Which lines hold the string "computer"? Copy each of them from the material below.

==== Data extract ====

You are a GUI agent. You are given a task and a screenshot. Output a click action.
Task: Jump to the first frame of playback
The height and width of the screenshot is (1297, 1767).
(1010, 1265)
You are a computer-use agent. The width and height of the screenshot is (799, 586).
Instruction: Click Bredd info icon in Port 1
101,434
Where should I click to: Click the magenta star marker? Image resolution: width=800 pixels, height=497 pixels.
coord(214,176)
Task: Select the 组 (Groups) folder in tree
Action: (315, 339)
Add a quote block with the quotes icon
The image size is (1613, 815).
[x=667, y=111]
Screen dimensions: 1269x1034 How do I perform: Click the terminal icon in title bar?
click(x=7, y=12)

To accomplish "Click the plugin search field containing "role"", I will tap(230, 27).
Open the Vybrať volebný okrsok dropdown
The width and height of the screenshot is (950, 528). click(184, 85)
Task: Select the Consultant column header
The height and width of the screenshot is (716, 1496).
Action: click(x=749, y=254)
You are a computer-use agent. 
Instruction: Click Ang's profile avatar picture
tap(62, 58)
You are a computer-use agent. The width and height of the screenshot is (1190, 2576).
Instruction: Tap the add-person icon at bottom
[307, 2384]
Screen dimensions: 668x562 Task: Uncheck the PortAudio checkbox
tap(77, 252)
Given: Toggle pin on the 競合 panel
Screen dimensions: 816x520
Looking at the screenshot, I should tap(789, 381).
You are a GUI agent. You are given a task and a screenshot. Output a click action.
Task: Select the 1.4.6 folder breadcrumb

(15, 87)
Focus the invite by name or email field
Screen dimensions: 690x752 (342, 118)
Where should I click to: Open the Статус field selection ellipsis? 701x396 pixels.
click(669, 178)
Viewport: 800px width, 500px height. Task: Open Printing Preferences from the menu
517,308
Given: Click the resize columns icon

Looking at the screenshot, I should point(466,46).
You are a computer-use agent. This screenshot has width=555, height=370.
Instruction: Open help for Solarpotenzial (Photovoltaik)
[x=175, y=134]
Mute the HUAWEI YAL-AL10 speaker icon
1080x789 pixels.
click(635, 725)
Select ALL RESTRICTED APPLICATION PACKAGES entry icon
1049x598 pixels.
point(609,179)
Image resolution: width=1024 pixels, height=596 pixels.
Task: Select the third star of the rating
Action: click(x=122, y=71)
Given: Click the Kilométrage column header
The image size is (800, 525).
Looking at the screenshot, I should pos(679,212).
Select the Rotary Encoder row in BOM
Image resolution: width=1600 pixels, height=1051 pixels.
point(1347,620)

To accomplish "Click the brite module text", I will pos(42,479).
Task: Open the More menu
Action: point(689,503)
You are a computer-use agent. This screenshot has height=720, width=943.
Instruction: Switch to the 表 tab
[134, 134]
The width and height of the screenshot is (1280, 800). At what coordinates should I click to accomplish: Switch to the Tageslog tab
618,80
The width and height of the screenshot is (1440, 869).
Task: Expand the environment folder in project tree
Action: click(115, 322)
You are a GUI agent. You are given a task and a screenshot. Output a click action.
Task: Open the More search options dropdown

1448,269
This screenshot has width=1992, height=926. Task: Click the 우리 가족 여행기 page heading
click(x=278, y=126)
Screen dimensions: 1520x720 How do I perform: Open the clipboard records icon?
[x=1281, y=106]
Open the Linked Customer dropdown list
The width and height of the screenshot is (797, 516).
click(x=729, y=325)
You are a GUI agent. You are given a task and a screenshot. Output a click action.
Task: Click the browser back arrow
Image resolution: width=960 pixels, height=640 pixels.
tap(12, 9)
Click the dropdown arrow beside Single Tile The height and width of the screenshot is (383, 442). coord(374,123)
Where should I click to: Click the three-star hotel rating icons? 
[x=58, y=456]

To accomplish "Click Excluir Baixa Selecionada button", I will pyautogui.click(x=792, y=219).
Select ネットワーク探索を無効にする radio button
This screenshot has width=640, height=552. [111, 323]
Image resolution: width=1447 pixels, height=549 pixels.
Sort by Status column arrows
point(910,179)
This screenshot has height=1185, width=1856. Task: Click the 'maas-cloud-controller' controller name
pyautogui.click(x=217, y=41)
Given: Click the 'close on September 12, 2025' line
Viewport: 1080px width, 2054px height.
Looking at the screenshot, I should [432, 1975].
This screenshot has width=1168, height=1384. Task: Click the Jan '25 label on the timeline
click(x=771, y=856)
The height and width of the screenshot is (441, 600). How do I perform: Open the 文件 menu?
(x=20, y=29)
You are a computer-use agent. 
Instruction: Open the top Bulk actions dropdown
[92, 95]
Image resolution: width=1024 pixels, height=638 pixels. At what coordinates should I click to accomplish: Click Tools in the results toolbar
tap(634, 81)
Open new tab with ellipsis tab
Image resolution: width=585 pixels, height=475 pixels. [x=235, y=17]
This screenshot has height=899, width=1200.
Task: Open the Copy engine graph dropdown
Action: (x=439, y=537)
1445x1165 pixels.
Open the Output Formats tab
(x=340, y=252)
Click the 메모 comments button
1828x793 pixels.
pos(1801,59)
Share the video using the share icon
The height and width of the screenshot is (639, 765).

====

Solution for this problem:
You are a computer-use agent. The width and height of the screenshot is (799, 586).
You are a computer-use agent. 
You are a computer-use agent. The width and height of the screenshot is (1190, 2576).
You are a computer-use agent. This screenshot has width=555, height=370.
You are a computer-use agent. This screenshot has height=720, width=943.
You are a computer-use agent. 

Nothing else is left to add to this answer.